Friday, March 4, 2011

I went shopping without a helmet.

And you could be like me too.  It's not that difficult.  Just do the following things in under 2 hours:

  1. Bolt out of the house in order to steal an hour's solitude immediately following dinner.  
  2. Purchase the book, "Everything Bad is Good for You".  Think about how you barely even need to read the book because the title is just so profound.  
  3. Misplace your blackberry in the car
  4. Misplace  your camera in the car
  5. Misplace your wallet in the car.
  6. Locate the blackberry, only to find that it has been sneakily uploading a photo from its photo library to your private facebook profile.  ON it's own.

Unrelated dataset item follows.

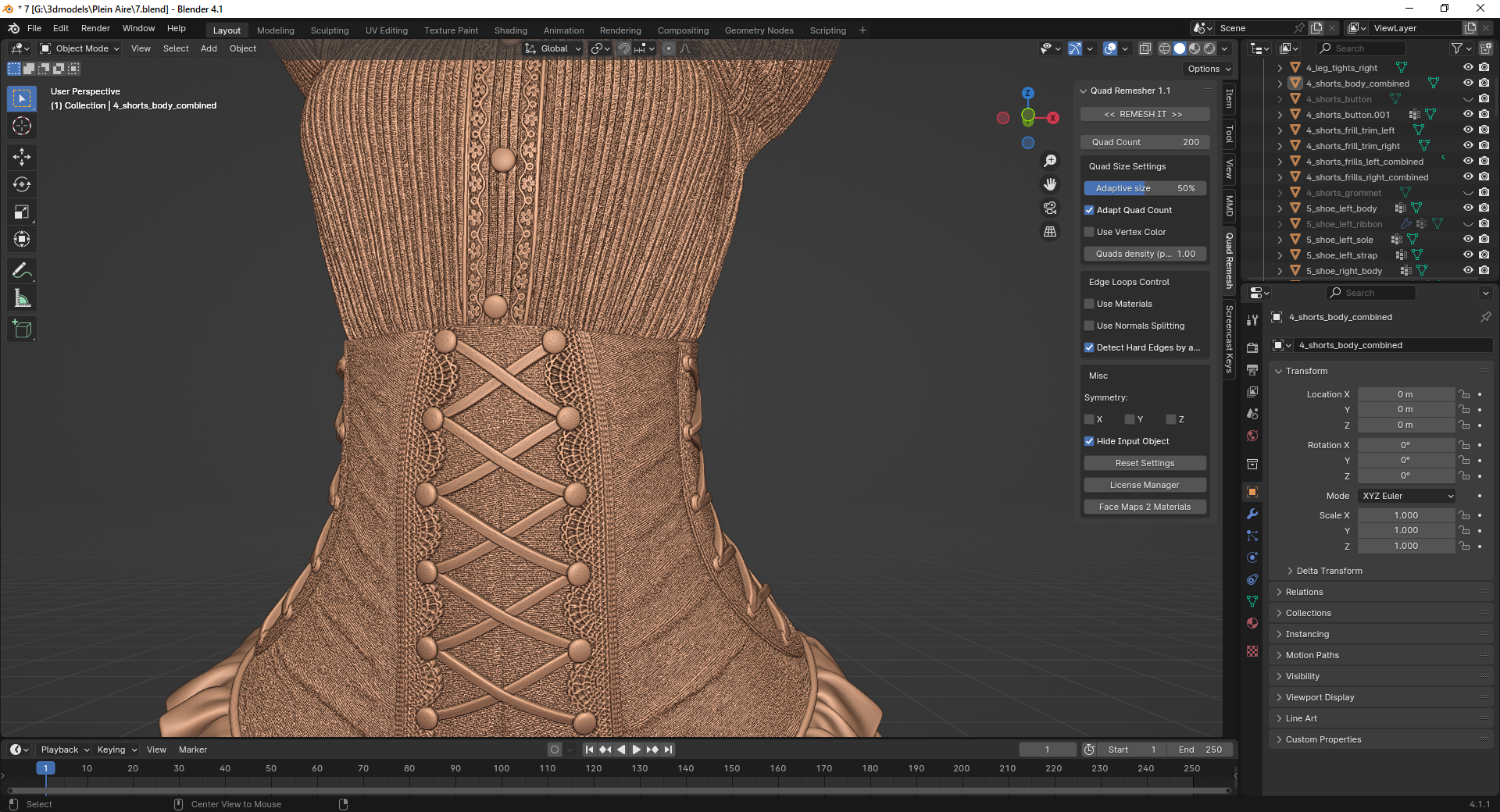Select the Scale tool
This screenshot has width=1500, height=812.
click(22, 212)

Without being asked.  (See fig 1. )
  7. Hate the blackberry.  Glare at it, swear at it, take out its battery.  
  8. Respond in a very witty manner to the "wtf??" types of comments over the photo that was uploaded.   
  9. Be relieved that it didn't upload the photo of a ridiculously close close-up of your lips that you forgot to delete.
  10. Furiously delete all embarrassing photos from the blackberry.
  11. Buy some make up.   
  12. Buy a house plant and cute little planter for said houseplant.  Name the plant,  Stanley.   
  13. Set Stanly on the roof of the car while putting the other crap you bought into it.   
  14. Drive away 
  15. Remember about Stanley 
  16. Worry about Stanley 
  17. Pull over and feel so much relief that you didn't kill the plant 5 minutes after buying it.  Stanley had better get used to your tough-love method of plant rearing.  
  18. Realize that you haven't so much pulled over as just blocked 86 cars behind you.
  19. Get out and save the plant anyway.  
  20. Buckle it in nice and safe. 
  21. Point at people who look upset.  Make that face your mother makes. 
  22. Arrive home
  23. Take new things from bags
  24. Notice that you bought the tester make up instead of new, sealed makeup.  Gross. (figure 2)
  25. Contemplate keeping it anyway
  26. Ugh.  Decide it's too disgusting to keep make up that strangers tested out on their disgusting, infected skins.  Plus it was $20.   
  27. Oh super, you threw the receipt out already.
  28. Oh super, you threw a diaper, a milk bag and some coffee grounds on top of it already.  You are the poster child for efficiency.
  29. Oh super, you are now digging through the garbage can.
  30. Gag 
  31. Find receipt in coat pocket after all. 
  32. Drop the bottle of tester makeup, break lid. 
  33. Go into the bathroom and drop a bottle of Morroccan oil on bathroom floor.  (It's conditioner)
  34. Slip in oil on the floor. 
  35. Trip on your way down the stairs
  36. Repot Stanley (figure 3)
  37. Place broken lid/makeup on table with the receipt because tomorrow, you get to go back and tell them that you bought their tester and you want it replaced. 
  38. Think of how you'll scold them for selling it to you and ruining your whole week if they so much as squeak when you present it to them.  Imagine yourself drunk and angry in their store, falling around yelling at people until they threaten to call the police.  Oh they would be more careful about selling tester make ups if THAT happened.   You mark my words, readers.

Here is the evidence:  

Figure 1:
I thought it was pretty insightful for my blackberry to add a caption.

 Figure 2:
$20 worth of bacteria.

 Figure 3:
Oh Stanley.  You're a good plant!  YES YOU ARE!   You're so good.  He already knows how to stay.